→ **TASK ITEM**
Your task is to copy every entry exactly.

Saved data entries

··········

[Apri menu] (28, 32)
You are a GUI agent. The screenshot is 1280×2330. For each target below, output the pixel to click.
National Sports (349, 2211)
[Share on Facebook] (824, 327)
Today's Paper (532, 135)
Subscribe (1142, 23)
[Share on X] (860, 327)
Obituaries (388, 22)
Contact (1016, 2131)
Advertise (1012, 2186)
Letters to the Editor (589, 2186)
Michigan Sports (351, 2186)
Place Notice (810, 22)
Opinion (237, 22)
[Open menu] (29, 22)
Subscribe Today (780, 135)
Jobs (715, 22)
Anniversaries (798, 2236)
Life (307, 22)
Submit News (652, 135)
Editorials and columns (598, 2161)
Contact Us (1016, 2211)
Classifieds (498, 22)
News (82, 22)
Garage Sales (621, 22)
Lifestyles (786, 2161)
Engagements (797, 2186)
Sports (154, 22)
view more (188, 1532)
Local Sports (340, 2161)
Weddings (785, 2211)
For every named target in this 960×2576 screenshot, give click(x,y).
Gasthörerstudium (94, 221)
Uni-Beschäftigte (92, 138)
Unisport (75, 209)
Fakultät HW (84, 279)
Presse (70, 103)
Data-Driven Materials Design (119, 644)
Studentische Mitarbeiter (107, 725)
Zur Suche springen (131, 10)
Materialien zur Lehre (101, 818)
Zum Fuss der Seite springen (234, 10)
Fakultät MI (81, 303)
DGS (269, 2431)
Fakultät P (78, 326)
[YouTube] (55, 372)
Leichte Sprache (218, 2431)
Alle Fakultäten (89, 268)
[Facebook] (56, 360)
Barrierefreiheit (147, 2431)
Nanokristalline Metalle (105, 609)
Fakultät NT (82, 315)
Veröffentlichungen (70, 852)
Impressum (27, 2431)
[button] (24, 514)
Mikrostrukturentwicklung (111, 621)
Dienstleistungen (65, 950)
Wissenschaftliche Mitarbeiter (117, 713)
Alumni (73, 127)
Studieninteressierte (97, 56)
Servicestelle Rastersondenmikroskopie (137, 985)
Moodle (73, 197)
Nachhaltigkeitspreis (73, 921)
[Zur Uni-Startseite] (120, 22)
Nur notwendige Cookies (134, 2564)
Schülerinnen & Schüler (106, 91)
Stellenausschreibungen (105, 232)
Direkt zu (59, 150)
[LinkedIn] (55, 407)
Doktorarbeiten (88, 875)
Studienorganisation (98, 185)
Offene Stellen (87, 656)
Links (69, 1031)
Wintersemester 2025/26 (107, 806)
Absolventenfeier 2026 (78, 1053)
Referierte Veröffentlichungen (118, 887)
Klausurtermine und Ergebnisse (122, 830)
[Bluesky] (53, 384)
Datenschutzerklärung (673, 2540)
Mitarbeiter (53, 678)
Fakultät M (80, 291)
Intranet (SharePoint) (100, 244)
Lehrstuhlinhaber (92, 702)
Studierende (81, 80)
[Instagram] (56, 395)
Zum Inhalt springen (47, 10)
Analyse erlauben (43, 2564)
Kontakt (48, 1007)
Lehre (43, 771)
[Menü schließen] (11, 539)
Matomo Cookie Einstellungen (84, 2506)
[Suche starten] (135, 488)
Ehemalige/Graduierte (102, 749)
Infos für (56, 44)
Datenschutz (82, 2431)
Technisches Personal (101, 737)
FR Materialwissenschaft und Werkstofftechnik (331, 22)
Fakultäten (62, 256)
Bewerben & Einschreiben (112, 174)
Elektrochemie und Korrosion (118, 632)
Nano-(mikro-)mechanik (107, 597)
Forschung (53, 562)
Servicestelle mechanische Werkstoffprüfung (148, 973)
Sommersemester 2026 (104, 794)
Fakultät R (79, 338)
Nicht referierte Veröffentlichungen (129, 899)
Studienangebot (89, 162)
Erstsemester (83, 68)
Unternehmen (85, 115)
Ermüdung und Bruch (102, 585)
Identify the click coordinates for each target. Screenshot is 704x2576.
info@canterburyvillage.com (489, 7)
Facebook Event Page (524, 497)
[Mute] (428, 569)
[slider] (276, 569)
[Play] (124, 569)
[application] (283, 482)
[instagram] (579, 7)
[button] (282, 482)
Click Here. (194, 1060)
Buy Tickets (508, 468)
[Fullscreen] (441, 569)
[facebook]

··········

→ **SOLVED EXERCISE**
[Apri menu] (28, 32)
You are a GUI agent. The screenshot is 1280×2330. For each target below, output the pixel to click.
National Sports (349, 2211)
[Share on Facebook] (824, 327)
Today's Paper (532, 135)
Subscribe (1142, 23)
[Share on X] (860, 327)
Obituaries (388, 22)
Contact (1016, 2131)
Advertise (1012, 2186)
Letters to the Editor (589, 2186)
Michigan Sports (351, 2186)
Place Notice (810, 22)
Opinion (237, 22)
[Open menu] (29, 22)
Subscribe Today (780, 135)
Jobs (715, 22)
Anniversaries (798, 2236)
Life (307, 22)
Submit News (652, 135)
Editorials and columns (598, 2161)
Contact Us (1016, 2211)
Classifieds (498, 22)
News (82, 22)
Garage Sales (621, 22)
Lifestyles (786, 2161)
Engagements (797, 2186)
Sports (154, 22)
view more (188, 1532)
Local Sports (340, 2161)
Weddings (785, 2211)
For every named target in this 960×2576 screenshot, give click(x,y).
Gasthörerstudium (94, 221)
Uni-Beschäftigte (92, 138)
Unisport (75, 209)
Fakultät HW (84, 279)
Presse (70, 103)
Data-Driven Materials Design (119, 644)
Studentische Mitarbeiter (107, 725)
Zur Suche springen (131, 10)
Materialien zur Lehre (101, 818)
Zum Fuss der Seite springen (234, 10)
Fakultät MI (81, 303)
DGS (269, 2431)
Fakultät P (78, 326)
[YouTube] (55, 372)
Leichte Sprache (218, 2431)
Alle Fakultäten (89, 268)
[Facebook] (56, 360)
Barrierefreiheit (147, 2431)
Nanokristalline Metalle (105, 609)
Fakultät NT (82, 315)
Veröffentlichungen (70, 852)
Impressum (27, 2431)
[button] (24, 514)
Mikrostrukturentwicklung (111, 621)
Dienstleistungen (65, 950)
Wissenschaftliche Mitarbeiter (117, 713)
Alumni (73, 127)
Studieninteressierte (97, 56)
Servicestelle Rastersondenmikroskopie (137, 985)
Moodle (73, 197)
Nachhaltigkeitspreis (73, 921)
[Zur Uni-Startseite] (120, 22)
Nur notwendige Cookies (134, 2564)
Schülerinnen & Schüler (106, 91)
Stellenausschreibungen (105, 232)
Direkt zu (59, 150)
[LinkedIn] (55, 407)
Doktorarbeiten (88, 875)
Studienorganisation (98, 185)
Offene Stellen (87, 656)
Links (69, 1031)
Wintersemester 2025/26 (107, 806)
Absolventenfeier 2026 (78, 1053)
Referierte Veröffentlichungen (118, 887)
Klausurtermine und Ergebnisse (122, 830)
[Bluesky] (53, 384)
Datenschutzerklärung (673, 2540)
Mitarbeiter (53, 678)
Fakultät M (80, 291)
Intranet (SharePoint) (100, 244)
Lehrstuhlinhaber (92, 702)
Studierende (81, 80)
[Instagram] (56, 395)
Zum Inhalt springen (47, 10)
Analyse erlauben (43, 2564)
Kontakt (48, 1007)
Lehre (43, 771)
[Menü schließen] (11, 539)
Matomo Cookie Einstellungen (84, 2506)
[Suche starten] (135, 488)
Ehemalige/Graduierte (102, 749)
Infos für (56, 44)
Datenschutz (82, 2431)
Technisches Personal (101, 737)
FR Materialwissenschaft und Werkstofftechnik (331, 22)
Fakultäten (62, 256)
Bewerben & Einschreiben (112, 174)
Elektrochemie und Korrosion (118, 632)
Nano-(mikro-)mechanik (107, 597)
Forschung (53, 562)
Servicestelle mechanische Werkstoffprüfung (148, 973)
Sommersemester 2026 (104, 794)
Fakultät R (79, 338)
Nicht referierte Veröffentlichungen (129, 899)
Studienangebot (89, 162)
Erstsemester (83, 68)
Unternehmen (85, 115)
Ermüdung und Bruch (102, 585)
Identify the click coordinates for each target. Screenshot is 704x2576.
info@canterburyvillage.com (489, 7)
Facebook Event Page (524, 497)
[Mute] (428, 569)
[slider] (276, 569)
[Play] (124, 569)
[application] (283, 482)
[instagram] (579, 7)
[button] (282, 482)
Click Here. (194, 1060)
Buy Tickets (508, 468)
[Fullscreen] (441, 569)
[facebook]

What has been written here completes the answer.